First, in Matthew 28:18 Jesus says: “All authority in heaven and on earth has been given to me. Therefore go and make disciples of all nations, baptising them in the name of the Father and of the Son and of the Holy Spirit, and teaching them to obey everything I have commanded you. And surely I am with you always, to the very end of the age.”
There are four verbs in the Great Commission: go, make disciples, baptise and teach. Men and women are to do all four things. Women are to go, women are to make disciples. Women are to baptise and women are to teach. You can’t say: “Well, the first two are for men and women, but the second two are only for men.” The Great Commission was given to every person; not just men and not just ordained people.
Secondly, on the day of Pentecost we know that women were in the Upper Room. It wasn’t just men who received the Holy Spirit. Women were preaching on the very first day of the Church, to that huge crowd that had come from all over the world.
How do we know women were preaching to men on the very first day of the Church? Because Peter felt obligated to explain it (Acts 2:16-21). It was so different from the Old Testament, where only ordained men from the tribe of Levi got to be priests, that Peter explained it as the coming of the prophecy in the Book of Joel: “In the last days, God says, I will pour out my Spirit on all people. Your sons and daughters will prophesy, your young men will see visions, your old men will dream dreams. Even on my servants, both men and women, I will pour out my Spirit in those days, and they will prophesy. I will show wonders in the heavens above and signs on the earth below.”

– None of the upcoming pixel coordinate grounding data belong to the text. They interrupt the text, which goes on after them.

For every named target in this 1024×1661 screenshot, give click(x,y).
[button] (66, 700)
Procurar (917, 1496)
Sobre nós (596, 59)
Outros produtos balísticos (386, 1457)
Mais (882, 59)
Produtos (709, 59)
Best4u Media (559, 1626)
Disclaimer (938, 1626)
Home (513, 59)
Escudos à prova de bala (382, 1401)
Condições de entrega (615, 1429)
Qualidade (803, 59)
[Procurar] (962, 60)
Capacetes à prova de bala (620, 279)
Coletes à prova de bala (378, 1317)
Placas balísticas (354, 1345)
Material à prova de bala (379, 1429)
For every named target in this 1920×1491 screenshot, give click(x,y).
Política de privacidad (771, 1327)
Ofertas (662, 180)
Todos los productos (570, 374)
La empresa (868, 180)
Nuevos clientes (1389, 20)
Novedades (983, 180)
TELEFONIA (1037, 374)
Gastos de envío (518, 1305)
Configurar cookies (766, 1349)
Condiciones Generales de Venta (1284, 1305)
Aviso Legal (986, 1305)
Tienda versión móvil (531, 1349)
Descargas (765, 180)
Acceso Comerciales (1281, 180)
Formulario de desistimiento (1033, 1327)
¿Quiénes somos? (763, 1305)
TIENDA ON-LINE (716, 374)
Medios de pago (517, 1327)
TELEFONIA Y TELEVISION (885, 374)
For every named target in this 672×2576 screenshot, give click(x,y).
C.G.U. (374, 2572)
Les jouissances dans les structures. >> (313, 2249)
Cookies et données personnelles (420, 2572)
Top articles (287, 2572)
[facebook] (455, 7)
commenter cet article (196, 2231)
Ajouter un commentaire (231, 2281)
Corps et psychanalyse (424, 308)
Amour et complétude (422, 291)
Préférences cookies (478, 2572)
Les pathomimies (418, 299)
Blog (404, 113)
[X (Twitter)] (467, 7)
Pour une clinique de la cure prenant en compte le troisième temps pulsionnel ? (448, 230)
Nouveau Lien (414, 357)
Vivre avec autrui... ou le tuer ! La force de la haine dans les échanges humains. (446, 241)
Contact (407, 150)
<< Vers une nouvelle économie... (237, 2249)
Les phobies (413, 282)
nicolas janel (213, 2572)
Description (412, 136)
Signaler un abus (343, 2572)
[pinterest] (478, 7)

Now everybody gets the Holy Spirit: sons and daughters, young and old, men and women. Nobody gets left out.
Finally, you go back to the resurrection. On Easter morning, Jesus tells a woman to preach the message of the good news. The first Christian sermon was preached by a woman; she preached it to the apostles, an all-male group (John 20:17). Not only did that happen when Jesus died, but also when he was born. God tells Anna, who is a prophetess in the temple, about the baby Jesus (Luke 2:36-29), and she starts preaching to everybody that the Messiah is here.
Why did God choose a woman to announce the incarnation? And why did God choose a woman to announce the resurrection? These are verses everybody else wants to ignore, but they are the verses that changed my mind on the subject of women leaders.
Church growth
Saddleback Church has baptised more new believers than any church in American history. In the 43 years I was pastor there, we baptised 57,000 new believers. That’s unheard of.
How did we baptise so many? Because in our church, if you lead someone to Christ you get to baptise them. If a wife leads her husband to Christ, she gets to baptise him. If a parent leads their child, or a friend leads a friend to Christ, they get to baptise them.
That’s what the Church did in its first 300 years. There was no clergy/laity split; it was everybody taking hold of the Great Commission. That was the fastest period of growth for the Church. It grew about 50 per cent a decade for 300 years. It went from 140 people in the Upper Room to the official religion of the Roman Empire. The Roman denarius in 7 AD has a picture of Caesar on it, and in about 350 AD, the Roman denarius has a cross on it. That’s culture change.
I believe the Church at its birth is the Church at its best, and if we go back and do it the way the New Testament Christians did it, we’ll win all the UK and Europe and the rest of the world to Christ.